Elwood smiles, a smidge of mayo crust at the corner of his mouth. He looks at the speedometer: 25 miles per hour. Safely around the corner, Elwood slows a bit to avoid a marmot, then slows a touch more to observe a cloud formation that looks just like Wayne Newton — the young Wayne, of Danke Schoen fame. He checks the rearview again and he sees the auto trailer and the Toyota, rolling safe and secure behind the Discovery.
What Elwood fails to see, and has failed to see for the last half hour, is the line of cars and trucks stretching a mile behind him.
What he doesn’t see is the short, fat guy in the battered Lexus SUV about 20 cars back — the guy screaming at the top of his lungs, pounding his fists on the steering wheel, eyes crossed, his blood pressure hovering at 240 over 170.
My day is not going quite as well as Elwood’s and Eileen’s. I’m jacked up on five cups of Honduran Supremo, and a dropper full of my friend Joe’s special tincture, and I’m listening to the Henry Rollins Band at 120 decibels. My environment is electric, I am tense.
I must be patient, I tell myself. Things will improve. Soon, Elwood accelerates to a whopping 35 miles per hour in a 60 mile-per-hour zone. I repeat my mantra — “cheeeeeeeese and weeeeeeed” — in an attempt to induce a meditative state. It doesn’t work, I am going berserk. I feel enormous pressure building in whichever chakra is located just above my asshole. Things are about to blow.

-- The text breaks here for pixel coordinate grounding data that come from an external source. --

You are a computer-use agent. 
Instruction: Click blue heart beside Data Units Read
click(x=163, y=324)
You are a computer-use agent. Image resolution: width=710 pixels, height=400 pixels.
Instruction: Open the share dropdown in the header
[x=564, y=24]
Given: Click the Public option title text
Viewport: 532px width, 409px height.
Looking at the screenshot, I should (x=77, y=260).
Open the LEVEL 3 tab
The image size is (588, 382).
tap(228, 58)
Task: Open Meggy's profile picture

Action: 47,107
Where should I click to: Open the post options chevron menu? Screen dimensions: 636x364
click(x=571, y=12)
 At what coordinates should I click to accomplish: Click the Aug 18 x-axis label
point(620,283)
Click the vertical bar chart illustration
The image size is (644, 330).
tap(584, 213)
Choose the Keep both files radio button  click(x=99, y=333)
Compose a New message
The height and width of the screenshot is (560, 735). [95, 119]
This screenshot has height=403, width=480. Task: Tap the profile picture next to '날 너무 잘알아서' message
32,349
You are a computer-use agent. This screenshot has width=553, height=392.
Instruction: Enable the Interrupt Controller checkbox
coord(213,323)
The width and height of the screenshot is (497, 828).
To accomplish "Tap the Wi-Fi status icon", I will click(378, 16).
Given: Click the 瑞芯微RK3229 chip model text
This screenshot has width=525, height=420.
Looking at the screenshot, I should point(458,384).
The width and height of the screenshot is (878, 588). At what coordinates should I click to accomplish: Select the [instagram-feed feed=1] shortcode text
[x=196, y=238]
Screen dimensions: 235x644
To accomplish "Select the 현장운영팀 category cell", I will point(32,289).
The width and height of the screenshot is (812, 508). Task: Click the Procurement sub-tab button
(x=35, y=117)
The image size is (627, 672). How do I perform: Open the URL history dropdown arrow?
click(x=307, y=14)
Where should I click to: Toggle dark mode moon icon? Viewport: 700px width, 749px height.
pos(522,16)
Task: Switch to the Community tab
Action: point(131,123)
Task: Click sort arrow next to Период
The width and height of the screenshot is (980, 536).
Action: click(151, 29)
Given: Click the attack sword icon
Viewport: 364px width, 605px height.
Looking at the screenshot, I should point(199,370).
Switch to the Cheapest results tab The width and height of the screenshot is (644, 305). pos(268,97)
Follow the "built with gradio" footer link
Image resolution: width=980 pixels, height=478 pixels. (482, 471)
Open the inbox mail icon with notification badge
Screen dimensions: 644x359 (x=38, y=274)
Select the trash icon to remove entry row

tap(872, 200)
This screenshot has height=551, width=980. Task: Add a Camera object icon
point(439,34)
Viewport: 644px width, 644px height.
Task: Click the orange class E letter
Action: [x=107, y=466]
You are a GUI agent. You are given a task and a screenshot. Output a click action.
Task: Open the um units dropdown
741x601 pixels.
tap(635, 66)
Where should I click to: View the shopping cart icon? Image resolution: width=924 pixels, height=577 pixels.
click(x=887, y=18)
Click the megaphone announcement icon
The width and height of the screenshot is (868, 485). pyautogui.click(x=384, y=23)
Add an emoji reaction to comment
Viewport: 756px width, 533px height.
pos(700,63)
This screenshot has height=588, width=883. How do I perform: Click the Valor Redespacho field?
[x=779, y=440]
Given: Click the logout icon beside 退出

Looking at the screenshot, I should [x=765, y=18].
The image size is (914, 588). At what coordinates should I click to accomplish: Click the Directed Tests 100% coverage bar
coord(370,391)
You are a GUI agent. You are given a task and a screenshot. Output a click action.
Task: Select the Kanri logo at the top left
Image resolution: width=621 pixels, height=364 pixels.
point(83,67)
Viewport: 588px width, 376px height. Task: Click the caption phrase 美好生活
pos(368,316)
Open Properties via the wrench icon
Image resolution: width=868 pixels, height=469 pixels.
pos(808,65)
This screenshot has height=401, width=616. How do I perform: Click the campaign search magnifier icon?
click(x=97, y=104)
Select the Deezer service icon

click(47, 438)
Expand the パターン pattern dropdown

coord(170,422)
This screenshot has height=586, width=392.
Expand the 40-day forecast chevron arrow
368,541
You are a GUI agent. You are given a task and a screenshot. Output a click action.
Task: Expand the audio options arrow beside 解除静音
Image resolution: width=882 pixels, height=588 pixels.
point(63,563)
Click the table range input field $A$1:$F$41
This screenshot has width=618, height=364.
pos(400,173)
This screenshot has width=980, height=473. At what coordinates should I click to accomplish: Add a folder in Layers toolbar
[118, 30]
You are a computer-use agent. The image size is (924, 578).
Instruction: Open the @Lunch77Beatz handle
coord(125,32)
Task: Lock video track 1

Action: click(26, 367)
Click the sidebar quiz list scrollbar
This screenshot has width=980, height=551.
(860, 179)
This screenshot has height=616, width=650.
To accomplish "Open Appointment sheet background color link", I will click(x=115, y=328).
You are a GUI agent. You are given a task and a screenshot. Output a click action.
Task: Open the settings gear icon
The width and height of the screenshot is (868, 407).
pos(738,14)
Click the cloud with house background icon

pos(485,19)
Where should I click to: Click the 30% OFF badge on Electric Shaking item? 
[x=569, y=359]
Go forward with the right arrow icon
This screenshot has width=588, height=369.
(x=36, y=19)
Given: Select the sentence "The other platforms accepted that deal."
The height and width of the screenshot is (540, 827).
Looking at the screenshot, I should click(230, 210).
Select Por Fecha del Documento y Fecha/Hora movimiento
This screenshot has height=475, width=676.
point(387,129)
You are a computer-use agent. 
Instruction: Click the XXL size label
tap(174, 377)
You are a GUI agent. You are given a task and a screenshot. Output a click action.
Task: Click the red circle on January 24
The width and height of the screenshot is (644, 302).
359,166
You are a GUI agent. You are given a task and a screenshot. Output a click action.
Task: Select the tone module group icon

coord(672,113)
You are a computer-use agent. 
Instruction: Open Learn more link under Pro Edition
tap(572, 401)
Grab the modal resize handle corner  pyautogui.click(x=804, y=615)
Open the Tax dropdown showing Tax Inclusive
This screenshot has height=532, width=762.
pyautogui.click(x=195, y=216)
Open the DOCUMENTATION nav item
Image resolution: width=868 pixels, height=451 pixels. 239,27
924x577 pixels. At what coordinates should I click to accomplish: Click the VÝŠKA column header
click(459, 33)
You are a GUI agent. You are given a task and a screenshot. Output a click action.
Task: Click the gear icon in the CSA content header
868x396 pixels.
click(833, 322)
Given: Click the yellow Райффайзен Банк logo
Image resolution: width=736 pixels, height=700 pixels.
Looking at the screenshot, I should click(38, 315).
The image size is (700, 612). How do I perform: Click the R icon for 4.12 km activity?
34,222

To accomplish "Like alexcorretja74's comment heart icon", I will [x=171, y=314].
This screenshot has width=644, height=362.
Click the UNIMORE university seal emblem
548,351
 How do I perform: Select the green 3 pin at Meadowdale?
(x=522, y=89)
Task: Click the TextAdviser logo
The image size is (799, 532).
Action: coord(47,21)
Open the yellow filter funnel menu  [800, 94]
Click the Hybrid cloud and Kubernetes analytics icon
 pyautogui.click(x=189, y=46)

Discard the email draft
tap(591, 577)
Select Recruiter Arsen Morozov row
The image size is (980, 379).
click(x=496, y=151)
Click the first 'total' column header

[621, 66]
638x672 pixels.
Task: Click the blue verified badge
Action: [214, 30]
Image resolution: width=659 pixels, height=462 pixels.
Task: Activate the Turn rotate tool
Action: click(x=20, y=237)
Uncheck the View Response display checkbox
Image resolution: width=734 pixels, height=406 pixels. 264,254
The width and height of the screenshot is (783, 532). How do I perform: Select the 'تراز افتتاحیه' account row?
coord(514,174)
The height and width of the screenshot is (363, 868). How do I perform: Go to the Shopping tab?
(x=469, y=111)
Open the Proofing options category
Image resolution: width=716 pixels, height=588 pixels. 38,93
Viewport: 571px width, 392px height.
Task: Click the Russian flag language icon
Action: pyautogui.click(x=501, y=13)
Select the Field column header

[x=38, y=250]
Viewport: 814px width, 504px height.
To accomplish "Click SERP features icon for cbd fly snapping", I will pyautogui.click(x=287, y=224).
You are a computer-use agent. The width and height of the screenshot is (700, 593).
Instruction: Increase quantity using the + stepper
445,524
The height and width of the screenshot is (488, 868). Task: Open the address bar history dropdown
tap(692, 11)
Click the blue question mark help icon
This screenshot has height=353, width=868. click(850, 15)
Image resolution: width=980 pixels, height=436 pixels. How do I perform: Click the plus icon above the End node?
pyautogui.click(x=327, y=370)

Fortunately, Elwood’s prostate is acting up and he needs to stop. He wheels the Discovery off the highway at the Gunsmoke truck stop and, for an instant, I am tempted to pull over, and have a chat with the geek.
I review a possible conversation in my head.
Me: Hey, you withered up moron: You’re a dangerous, simple-minded pinhead. You’re a threat to society, and you need to go back from whatever sleazoid hole you came from.” Or something like that.
Elwood: “Well, excuse me mister, apparently you’re not aware of my Constitutional rights.”
Me: “What the hell are you talking about? You loony, no-good fuck-face simp.” Or something like that.
Elwood: “It’s the 34th Amendment to the Constitution, buster. It establishes that every American citizen, native born or naturalized, who has not been convicted of a felony, and who is not from North Dakota, has the right to purchase an absurdly large recreational vehicle, and to tow another vehicle behind it. Further, he has the right to drive at whatever speed he desires.
“Our Founding Fathers were wise men; they envisioned the day when people would complete careers at mindless jobs, and with the illusion they had achieved something of value, reinforced with a ridiculously large 401K, that they would engage in a spending frenzy and make conspicuous purchases designed to act as a grace note in an otherwise tedious and unproductive existence. And drive those ridiculous emblems of their silliness anywhere in the Continental U S of A, as well as parts of Canada and Mexico that rightfully belong to us.
“The Amendment is sandwiched between the 33rd Amendment, which guarantees the right to play mindless hip hop music at top volume, and the 35th Amendment, which protects the right of people who decline to purchase a gigantic RV to otherwise fill the vacuum of their lives by becoming members of property owners association boards of directors.
“Put that in your pipe and smoke it.”
Me: “Oh, gee, I didn’t know. Forgive me — I have a major case of ADD, and Karen Goodman’s prematurely large breasts distracted me on the day we discussed the Constitution in fifth-grade civics class. Please, accept my apology.”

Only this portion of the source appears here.